● **Provided text**
In what world is income above 15 lakhs middle class? πŸ˜‚ that's above 95 percent of Indians
My calculation:

EWS limit is 8 lakhs a year, so if your family earn below 8 lakhs a year you are low-income class. The starting point for lower middle class is thus 8 lakhs a year, for a 4-member family. It could go up to 12 lakhs a year, or 15 lakhs in the case of Mumbai. Between 15 lakhs a year to 30 lakhs a year should be upper middle class for a 4-member family, or 35 lakhs in the case of Mumbai. Between 35 lakhs a year to 1 crore a year should be affluent but not HNI. Between 1 crore to 5 crores a year should be lower HNI. Between 5 crores a year to 10 crores a year should be upper HNI. Beyond 10 crores a year should be super-rich.
This is rubbish. EWS quota numbers are a bad metric. Average income in india is 25 k per month. That’s average- so that means at least half of india earns less than that. Tell me how you’re middle class again.
Would like to second this, but also correct this: 25,000 INR per month is the top 10% of all incomes in India, so 90% of people in India earn less than you if you get 25,000 per month. Source? You ask. The report on the State of Inequality in India created by Stanford academics, the Institute for Competitiveness, and the Government of India. Link below.

[Saved entries]
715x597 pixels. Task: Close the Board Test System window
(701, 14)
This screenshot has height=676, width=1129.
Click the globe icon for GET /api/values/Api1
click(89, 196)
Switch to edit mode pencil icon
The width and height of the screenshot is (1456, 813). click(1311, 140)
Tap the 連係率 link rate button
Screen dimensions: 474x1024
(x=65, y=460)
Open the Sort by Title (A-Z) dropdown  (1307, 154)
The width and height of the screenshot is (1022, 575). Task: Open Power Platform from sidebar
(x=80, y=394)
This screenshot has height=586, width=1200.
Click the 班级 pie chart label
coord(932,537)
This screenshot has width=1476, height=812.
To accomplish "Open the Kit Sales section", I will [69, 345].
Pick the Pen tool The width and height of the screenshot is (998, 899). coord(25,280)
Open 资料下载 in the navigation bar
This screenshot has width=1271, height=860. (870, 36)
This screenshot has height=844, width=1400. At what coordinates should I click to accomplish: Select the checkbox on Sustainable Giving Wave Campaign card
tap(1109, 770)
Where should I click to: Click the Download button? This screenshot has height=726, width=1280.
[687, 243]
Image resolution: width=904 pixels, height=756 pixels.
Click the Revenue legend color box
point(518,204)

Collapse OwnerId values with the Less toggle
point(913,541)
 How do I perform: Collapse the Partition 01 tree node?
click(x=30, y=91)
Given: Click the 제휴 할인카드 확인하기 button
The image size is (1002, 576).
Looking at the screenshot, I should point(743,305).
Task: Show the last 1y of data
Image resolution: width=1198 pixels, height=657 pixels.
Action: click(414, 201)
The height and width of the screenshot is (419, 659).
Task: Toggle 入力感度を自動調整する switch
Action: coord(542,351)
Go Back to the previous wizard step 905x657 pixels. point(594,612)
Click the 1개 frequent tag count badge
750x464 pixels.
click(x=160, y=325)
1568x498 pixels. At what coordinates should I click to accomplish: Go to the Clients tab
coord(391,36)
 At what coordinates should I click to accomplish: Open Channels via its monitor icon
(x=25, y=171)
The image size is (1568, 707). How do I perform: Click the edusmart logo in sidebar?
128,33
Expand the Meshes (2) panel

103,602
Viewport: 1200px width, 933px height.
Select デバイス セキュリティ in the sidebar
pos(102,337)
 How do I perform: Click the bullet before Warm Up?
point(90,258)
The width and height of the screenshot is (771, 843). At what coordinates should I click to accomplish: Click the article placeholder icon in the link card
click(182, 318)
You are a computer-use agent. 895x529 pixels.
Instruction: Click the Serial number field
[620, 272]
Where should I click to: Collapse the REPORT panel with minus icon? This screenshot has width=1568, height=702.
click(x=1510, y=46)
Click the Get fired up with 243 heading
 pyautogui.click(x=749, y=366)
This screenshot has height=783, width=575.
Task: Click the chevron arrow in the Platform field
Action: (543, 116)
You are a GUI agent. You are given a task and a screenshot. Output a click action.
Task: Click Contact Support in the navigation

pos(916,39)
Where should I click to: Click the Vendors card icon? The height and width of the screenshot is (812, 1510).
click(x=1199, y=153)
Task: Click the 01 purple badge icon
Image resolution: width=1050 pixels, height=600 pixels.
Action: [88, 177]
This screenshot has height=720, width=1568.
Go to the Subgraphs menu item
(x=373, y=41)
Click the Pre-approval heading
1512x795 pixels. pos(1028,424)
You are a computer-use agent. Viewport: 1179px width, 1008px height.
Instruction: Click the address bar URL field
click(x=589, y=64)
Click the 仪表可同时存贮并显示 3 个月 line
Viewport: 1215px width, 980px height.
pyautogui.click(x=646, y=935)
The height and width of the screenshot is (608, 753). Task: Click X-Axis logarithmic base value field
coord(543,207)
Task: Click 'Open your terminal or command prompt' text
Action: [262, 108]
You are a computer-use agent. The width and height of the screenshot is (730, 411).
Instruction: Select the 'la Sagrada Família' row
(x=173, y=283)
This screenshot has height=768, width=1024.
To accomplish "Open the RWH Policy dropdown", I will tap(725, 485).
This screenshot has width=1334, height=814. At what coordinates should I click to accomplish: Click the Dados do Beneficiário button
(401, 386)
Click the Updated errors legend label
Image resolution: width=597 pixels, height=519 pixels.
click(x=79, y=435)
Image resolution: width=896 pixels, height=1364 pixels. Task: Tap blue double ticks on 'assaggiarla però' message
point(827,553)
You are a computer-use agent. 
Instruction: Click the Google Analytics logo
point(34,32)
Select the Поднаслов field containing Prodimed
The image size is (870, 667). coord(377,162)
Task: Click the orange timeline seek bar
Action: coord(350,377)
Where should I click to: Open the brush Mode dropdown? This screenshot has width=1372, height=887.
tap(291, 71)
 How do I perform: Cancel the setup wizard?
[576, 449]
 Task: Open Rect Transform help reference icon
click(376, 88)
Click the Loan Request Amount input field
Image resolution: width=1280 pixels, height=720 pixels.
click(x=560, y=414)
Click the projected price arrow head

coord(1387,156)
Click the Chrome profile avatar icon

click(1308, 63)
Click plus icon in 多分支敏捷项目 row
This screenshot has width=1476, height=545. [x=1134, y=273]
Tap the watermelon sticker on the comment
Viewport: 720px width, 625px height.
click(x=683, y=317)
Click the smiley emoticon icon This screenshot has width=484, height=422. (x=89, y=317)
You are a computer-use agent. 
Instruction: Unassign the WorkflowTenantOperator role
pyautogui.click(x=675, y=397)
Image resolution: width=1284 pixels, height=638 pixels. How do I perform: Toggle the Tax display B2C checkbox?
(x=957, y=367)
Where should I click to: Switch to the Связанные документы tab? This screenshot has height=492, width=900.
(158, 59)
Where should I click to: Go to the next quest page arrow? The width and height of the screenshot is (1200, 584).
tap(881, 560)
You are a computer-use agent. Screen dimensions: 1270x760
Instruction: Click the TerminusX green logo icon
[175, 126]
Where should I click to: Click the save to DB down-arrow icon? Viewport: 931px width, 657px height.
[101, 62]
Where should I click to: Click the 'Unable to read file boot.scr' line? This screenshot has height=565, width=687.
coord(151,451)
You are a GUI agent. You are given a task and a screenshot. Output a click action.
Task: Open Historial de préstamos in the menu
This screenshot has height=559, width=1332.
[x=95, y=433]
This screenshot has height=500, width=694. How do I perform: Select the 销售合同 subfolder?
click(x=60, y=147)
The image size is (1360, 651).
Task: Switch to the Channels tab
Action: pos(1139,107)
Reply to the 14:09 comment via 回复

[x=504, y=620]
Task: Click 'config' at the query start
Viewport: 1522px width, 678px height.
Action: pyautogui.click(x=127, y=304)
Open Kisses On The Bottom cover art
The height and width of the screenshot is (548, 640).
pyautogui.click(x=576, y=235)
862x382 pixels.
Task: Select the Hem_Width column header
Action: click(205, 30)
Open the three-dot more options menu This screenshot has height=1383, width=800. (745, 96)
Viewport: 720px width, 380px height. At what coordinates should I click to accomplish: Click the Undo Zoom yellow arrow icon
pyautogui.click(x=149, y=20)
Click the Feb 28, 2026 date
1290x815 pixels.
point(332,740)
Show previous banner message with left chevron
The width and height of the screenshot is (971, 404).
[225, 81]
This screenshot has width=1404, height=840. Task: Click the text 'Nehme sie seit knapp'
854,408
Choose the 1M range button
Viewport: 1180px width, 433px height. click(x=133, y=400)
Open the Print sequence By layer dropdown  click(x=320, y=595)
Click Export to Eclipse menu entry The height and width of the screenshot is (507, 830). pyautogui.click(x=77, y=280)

● **Task to complete**
Continue the discussion about middle-class incomes in India from its last sentence.

● **Result**
So yeah, my guess is that basically the entirety of LI audience is rich: like top 1% rich in India who live under a bubble so big that even its horizon cannot portray poverty.

https://competitiveness.in/report-on-state-of-inequality-in-india/
lol by this calculation most professors who work at jindal wouldnt even be upper middle class. yall are in such a privileged little bubble!
What grapes would those be? The one about wasting 5 times the money to get less return?
Yet another thread bashing quotas which improve the very diversity that the author is talking about in the context of Jindal.
Absolute numbers is what matters to a university's PR team, not to the students at the University itself. How about you go tell one of the 500 law students that didn't get placed that at least you managed to place 80 students in absolute numbers.

Jindal has more students in just one of its batches than most NLUs have across all years. Really think they need a separate economics school along with all its others to teach people why absolute numbers is not logical when analysing anything qualitatively.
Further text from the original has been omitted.